We are an amazing variety of human beings, aren't we? I contrast this feat with my experience last week: After 3-1/2 hours of staring at and drawing just part of an arrangement of tricycle, open box and ladder, I was still seeing new details. And further contrast: the experience of my friend who finds stick figure representations of people simply daunting.
We did this still twice -- although we were allowed to move around and find another view after the first one if we liked. The first one was a straight value drawing in charcoal. My first one went so badly that I never finished it. And no, I don't want to talk about it. On the second day, we started by covering our paper with a mid-tone gray and then "drew" in the highlights with a kneaded eraser. Only after all the highlights were lifted out did we go back in with charcoal and get the dark tones. I still have some work to do on the darkest shadows.
These things take so long! This was 2-1/2 hours.
Another image from my Drawing I class, drawn on 18" x 24" paper. The Sharpies we used here fall more in my comfort zone than do charcoal or pencil. With a Sharpie (though I like Zig markers, which don't stink), a mark is a mark is a mark. It's not a shadow or a hint of a mark or a slightly darker tone, it's a mark. Never mind that we used marks to put in the shadows 🙂 and never mind that when you make a mark it's simply there and there's nothing you can do about it from then on. I was still more comfortable making this drawing than making any others we've done so far in class.

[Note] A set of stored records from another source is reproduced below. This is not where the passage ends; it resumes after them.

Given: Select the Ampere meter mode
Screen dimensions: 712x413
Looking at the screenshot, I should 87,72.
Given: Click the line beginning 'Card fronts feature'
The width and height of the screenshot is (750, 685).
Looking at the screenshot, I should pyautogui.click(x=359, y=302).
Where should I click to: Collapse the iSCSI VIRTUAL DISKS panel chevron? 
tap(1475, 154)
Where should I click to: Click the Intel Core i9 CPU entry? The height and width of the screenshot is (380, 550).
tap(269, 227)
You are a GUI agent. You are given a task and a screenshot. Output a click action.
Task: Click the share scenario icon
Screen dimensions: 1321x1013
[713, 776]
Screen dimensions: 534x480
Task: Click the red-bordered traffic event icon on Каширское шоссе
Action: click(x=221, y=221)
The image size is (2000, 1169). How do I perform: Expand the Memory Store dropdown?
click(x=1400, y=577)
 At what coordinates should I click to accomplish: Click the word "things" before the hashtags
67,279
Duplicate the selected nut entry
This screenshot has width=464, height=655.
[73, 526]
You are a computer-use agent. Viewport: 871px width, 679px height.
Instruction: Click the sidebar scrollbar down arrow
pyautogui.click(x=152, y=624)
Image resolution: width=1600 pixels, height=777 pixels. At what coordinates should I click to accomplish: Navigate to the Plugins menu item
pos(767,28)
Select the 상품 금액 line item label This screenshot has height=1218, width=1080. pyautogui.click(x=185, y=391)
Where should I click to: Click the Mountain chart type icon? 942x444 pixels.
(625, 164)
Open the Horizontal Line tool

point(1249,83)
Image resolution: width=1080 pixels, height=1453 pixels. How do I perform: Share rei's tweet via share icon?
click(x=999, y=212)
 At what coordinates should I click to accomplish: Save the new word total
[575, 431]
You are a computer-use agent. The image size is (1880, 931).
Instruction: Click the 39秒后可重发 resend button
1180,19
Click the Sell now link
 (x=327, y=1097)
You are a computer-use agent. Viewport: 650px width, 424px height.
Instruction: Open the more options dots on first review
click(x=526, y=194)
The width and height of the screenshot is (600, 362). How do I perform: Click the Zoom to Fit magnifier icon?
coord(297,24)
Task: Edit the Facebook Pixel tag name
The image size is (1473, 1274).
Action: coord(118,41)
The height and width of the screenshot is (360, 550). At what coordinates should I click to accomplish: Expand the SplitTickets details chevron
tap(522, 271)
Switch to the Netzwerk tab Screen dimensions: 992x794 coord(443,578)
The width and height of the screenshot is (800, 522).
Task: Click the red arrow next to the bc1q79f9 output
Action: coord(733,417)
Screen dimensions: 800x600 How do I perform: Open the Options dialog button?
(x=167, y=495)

(In case you wonder about my contours on the swan, know that the swan is made of plywood, with a Styrofoam half-oval for a wing.)
Drawing is one very good reason I'm a calligrapher. I mean it. This drawing class is like trying to walk after choosing to sit for decades. I leave every 2-1/2 hour class meeting simply exhausted. Which seems ridiculous, but how hard can it be to put on paper what you see with your eyes? Pretty hard, evidently.
Here is the first image of my first efforts in Drawing I. This one was a gestural drawing of an arrangement of really, really random things in the center of the classroom: a partially dismembered skeleton, a red tricycle, various fake flowers, and some Styrofoam balls.
We were given 1 minute, then 3 minutes, to get as much of the still life down on huge sheets of paper -- these sheets were about 24" x 36". Then we started on this fresh sheet and were told we had 5 minutes, but after the first 5 minutes we were given another 10 minutes to get in more detail.
Very stressful for me. I'm hoping this all starts to come a little easier as the semester wears on.